- **REQUIRED TASK**:
Reproduce every line of the listing below word for word, leaving out the pictures.

─── MATERIAL PROVIDED ───

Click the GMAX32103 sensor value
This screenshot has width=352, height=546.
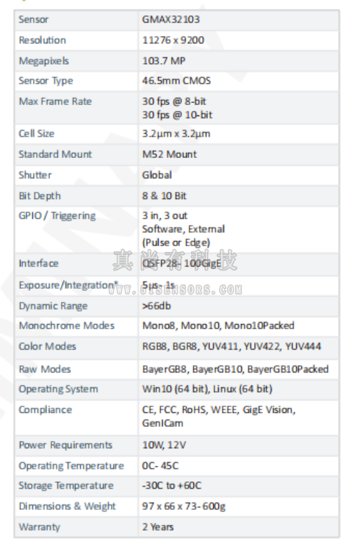tap(170, 19)
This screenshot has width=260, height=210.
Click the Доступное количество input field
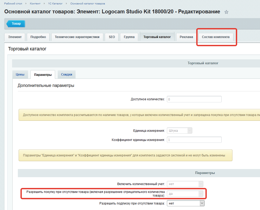[194, 99]
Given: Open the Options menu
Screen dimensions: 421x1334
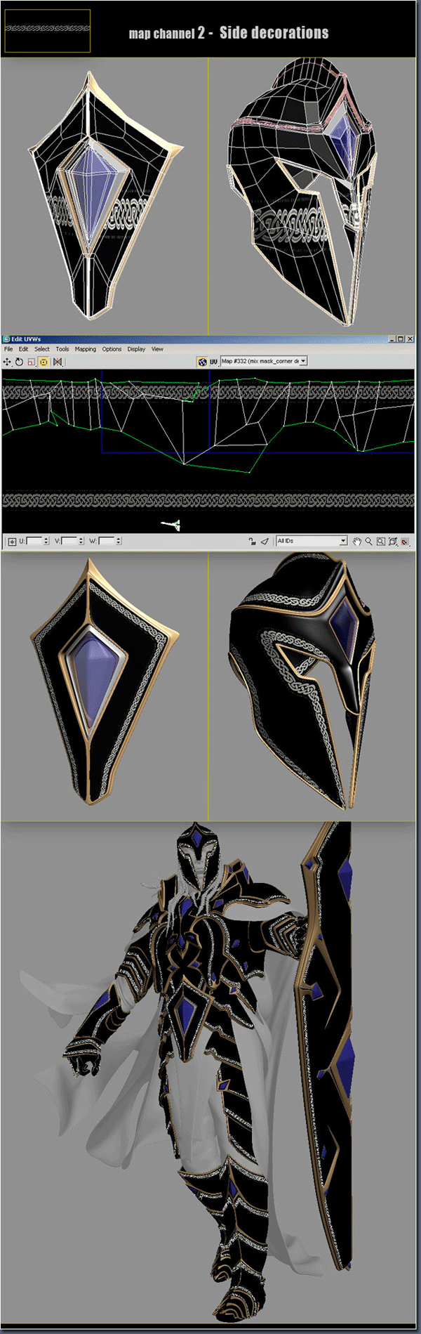Looking at the screenshot, I should coord(112,349).
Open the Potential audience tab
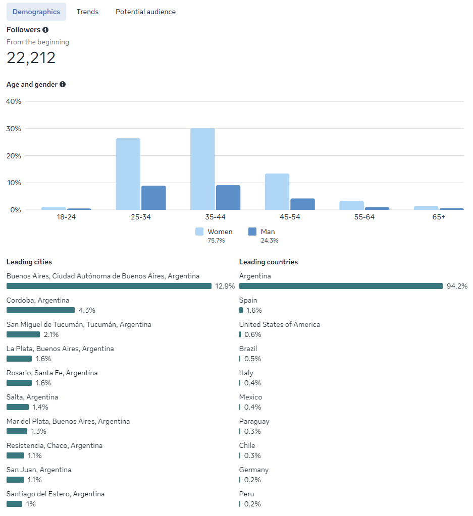 (x=145, y=12)
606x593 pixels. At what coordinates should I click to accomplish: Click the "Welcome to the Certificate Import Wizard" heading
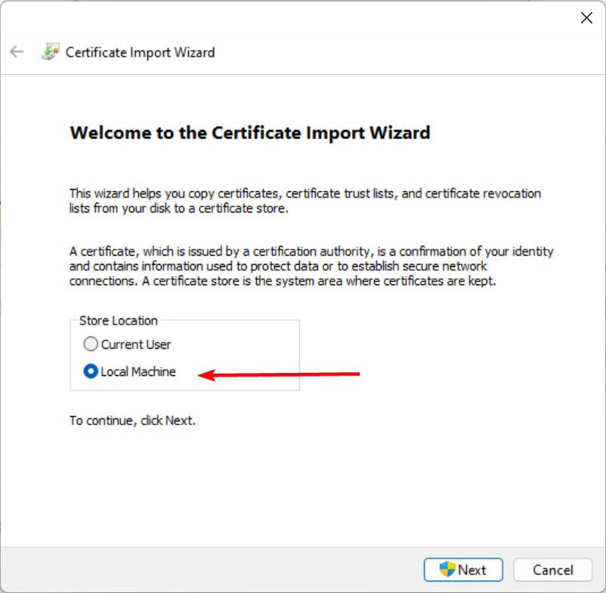coord(250,132)
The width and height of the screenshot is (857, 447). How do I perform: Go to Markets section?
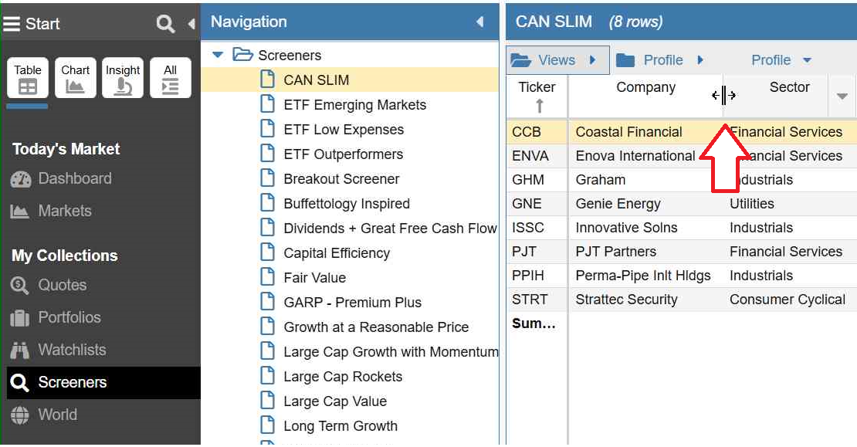[x=64, y=211]
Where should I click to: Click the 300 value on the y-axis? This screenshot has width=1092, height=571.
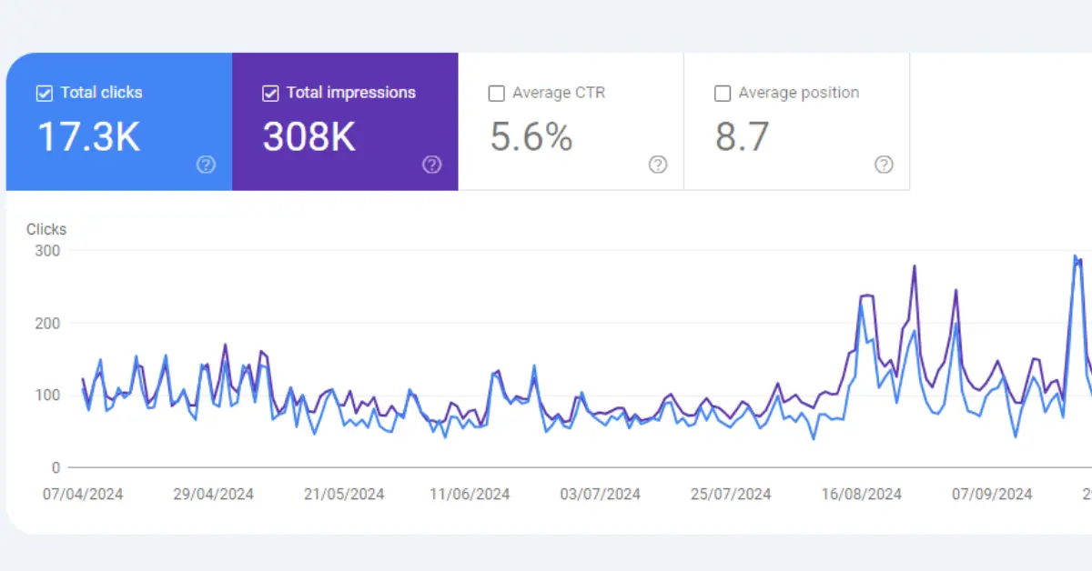pyautogui.click(x=47, y=250)
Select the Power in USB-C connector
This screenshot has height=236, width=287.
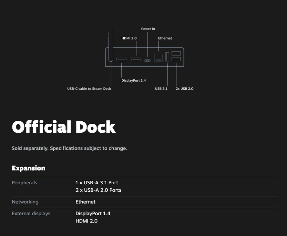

───

- **RIGHT ANSWER**:
Click the GMAX32103 sensor value
This screenshot has width=352, height=546.
tap(170, 19)
This screenshot has width=260, height=210.
Click the Доступное количество input field
[194, 99]
Given: Open the Options menu
Screen dimensions: 421x1334
Looking at the screenshot, I should coord(112,349).
Open the Potential audience tab
 (x=145, y=12)
606x593 pixels. At what coordinates should I click to accomplish: Click the "Welcome to the Certificate Import Wizard" heading
coord(250,132)
The width and height of the screenshot is (857, 447). How do I perform: Go to Markets section?
[x=64, y=211]
Where should I click to: Click the 300 value on the y-axis? This screenshot has width=1092, height=571.
pyautogui.click(x=47, y=250)
Select the Power in USB-C connector
This screenshot has height=236, width=287.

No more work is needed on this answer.